9. Plan for failed payments: Even with a reliable payment gateway, you’ll need a strategy for dealing with failed payments. Consider setting up automated retries, sending email notifications to customers, and possibly suspending services until payment is successful.

10. Provide customer support: Finally, excellent customer support can significantly enhance the customer experience. Your support team should be trained to handle all queries related to recurring payments, ensuring quick and efficient resolution of any issues.

Setting up recurring payments requires careful planning and implementation, but the effort can pay off in the form of more predictable revenue, improved cash flow, and higher customer retention.

How to set up recurring payments with Stripe Billing

Stripe Billing provides a robust set of features to manage subscriptions and recurring payments for businesses of all sizes, from startups to large enterprises.

Key features of Stripe Billing include:

  • Subscriptions and invoicing
    Stripe Billing offers flexible tools to manage subscriptions and generate invoices. It allows you to set different pricing models such as flat-rate, tiered, or usage-based billing.

  • Trial periods and discounts
    You can set up free trial periods and discounts for your customers. Stripe Billing handles these promotional offers and seamlessly transitions customers to regular pricing once the promotional period ends.

  • Automated billing and dunning management
    Stripe Billing automates the entire billing process, including retrying failed payments and sending reminders to customers. This reduces manual work and improves collection rates.

  • Global payments
    Stripe Billing supports over 135 currencies and a wide range of local payment methods, making it easy to accept payments from customers around the world.

  • Customizable billing cycles
    You can customize your billing cycles based on your business needs. You can set up monthly, quarterly, annual, or custom billing periods.

Setting up Stripe Billing for recurring payments

Implementing Stripe Billing for recurring payments is a strategic move to streamline your business’s financial operations and improve the customer experience. Here’s a brief overview of the process:

  • Create a Stripe account: First, you’ll need to create a Stripe account. Once your account is set up, you can access the Stripe Dashboard, which will serve as your control center for managing payments and subscriptions.

  • Set up your pricing model: Within the Dashboard, you can choose your pricing model. You can create plans with different pricing tiers, billing cycles, and currencies.

  • Create a subscription: Once your pricing model is set up, you can start creating subscriptions for your customers. When creating a subscription, you’ll need to specify the customer and the plan they’re subscribing to.

  • Handle customer authorization: Before you can start charging customers, you’ll need to obtain their explicit authorization. Stripe provides tools to help capture and store this consent securely.

  • Manage subscriptions: Stripe Billing allows you to manage your subscriptions effectively. You can upgrade or downgrade a customer’s plan, apply discounts, or cancel subscriptions as needed.

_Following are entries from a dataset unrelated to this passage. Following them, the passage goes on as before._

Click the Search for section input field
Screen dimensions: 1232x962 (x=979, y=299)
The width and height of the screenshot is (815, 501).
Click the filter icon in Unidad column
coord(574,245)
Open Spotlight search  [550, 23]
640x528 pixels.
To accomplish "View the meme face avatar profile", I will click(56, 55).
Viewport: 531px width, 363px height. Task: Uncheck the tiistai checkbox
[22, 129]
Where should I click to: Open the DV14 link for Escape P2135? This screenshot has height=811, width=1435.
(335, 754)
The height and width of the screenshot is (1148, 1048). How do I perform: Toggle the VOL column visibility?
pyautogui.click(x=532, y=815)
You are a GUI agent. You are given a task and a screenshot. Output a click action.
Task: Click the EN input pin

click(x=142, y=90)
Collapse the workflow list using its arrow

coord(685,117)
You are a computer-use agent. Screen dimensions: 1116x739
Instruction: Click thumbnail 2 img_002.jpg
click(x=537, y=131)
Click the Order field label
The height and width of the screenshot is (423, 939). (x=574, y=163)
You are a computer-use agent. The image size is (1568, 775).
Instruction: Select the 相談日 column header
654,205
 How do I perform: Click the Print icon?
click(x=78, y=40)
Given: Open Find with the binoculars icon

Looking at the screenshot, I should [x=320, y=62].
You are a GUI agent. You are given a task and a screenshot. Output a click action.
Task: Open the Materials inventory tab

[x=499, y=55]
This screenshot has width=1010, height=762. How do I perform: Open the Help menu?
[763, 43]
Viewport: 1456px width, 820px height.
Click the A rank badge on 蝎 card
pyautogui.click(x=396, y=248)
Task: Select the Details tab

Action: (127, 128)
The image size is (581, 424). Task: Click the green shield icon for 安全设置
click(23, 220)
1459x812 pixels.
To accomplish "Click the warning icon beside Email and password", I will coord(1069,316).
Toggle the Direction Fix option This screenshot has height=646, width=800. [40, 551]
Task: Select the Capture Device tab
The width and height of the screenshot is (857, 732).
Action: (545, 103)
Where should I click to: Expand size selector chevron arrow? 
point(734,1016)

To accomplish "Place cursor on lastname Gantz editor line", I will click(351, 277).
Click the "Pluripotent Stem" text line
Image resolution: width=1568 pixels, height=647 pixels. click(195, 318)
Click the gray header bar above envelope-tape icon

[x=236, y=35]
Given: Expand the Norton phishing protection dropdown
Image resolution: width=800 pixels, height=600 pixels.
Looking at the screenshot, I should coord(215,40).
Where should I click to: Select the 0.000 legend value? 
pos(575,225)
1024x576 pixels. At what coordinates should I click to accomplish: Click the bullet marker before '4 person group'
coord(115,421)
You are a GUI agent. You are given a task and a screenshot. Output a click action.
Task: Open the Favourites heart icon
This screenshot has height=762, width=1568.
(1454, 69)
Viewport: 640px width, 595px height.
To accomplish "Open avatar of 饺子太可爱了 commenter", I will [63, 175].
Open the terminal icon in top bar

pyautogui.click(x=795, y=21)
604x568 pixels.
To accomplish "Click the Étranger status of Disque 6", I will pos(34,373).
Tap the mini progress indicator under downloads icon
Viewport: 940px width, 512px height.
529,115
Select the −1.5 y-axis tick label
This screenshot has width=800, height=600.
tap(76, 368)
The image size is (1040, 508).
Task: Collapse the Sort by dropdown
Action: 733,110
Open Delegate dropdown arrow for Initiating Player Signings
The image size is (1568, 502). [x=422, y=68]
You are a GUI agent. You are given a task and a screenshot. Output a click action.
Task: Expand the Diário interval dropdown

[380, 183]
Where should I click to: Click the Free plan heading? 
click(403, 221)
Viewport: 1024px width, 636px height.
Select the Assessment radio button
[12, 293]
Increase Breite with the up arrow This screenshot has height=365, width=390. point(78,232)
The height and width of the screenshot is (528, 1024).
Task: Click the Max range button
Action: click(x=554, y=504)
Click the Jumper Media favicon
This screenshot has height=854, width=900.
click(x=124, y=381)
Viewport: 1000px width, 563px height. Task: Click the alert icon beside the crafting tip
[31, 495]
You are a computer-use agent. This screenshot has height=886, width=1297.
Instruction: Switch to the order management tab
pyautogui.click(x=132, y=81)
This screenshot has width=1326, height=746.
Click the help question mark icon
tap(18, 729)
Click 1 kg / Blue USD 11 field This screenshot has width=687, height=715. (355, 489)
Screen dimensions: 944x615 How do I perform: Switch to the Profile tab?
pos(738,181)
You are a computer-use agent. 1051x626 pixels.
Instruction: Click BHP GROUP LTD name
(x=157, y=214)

  • Handle failed payments: Stripe’s automated dunning management system handles failed payments. It retries failed payments and sends reminders to customers, increasing your chances of recovering revenue.

To integrate Stripe Billing into your website or app, you can use Stripe APIs. Stripe provides comprehensive documentation and guides to help with the integration. Alternatively, if you’re using a platform like WordPress, there are plugins available that make integrating Stripe Billing easy. To learn more and get started, go here.

The content in this article is for general information and education purposes only and should not be construed as legal or tax advice. Stripe does not warrant or guarantee the accurateness, completeness, adequacy, or currency of the information in the article. You should seek the advice of a competent attorney or accountant licensed to practice in your jurisdiction for advice on your particular situation.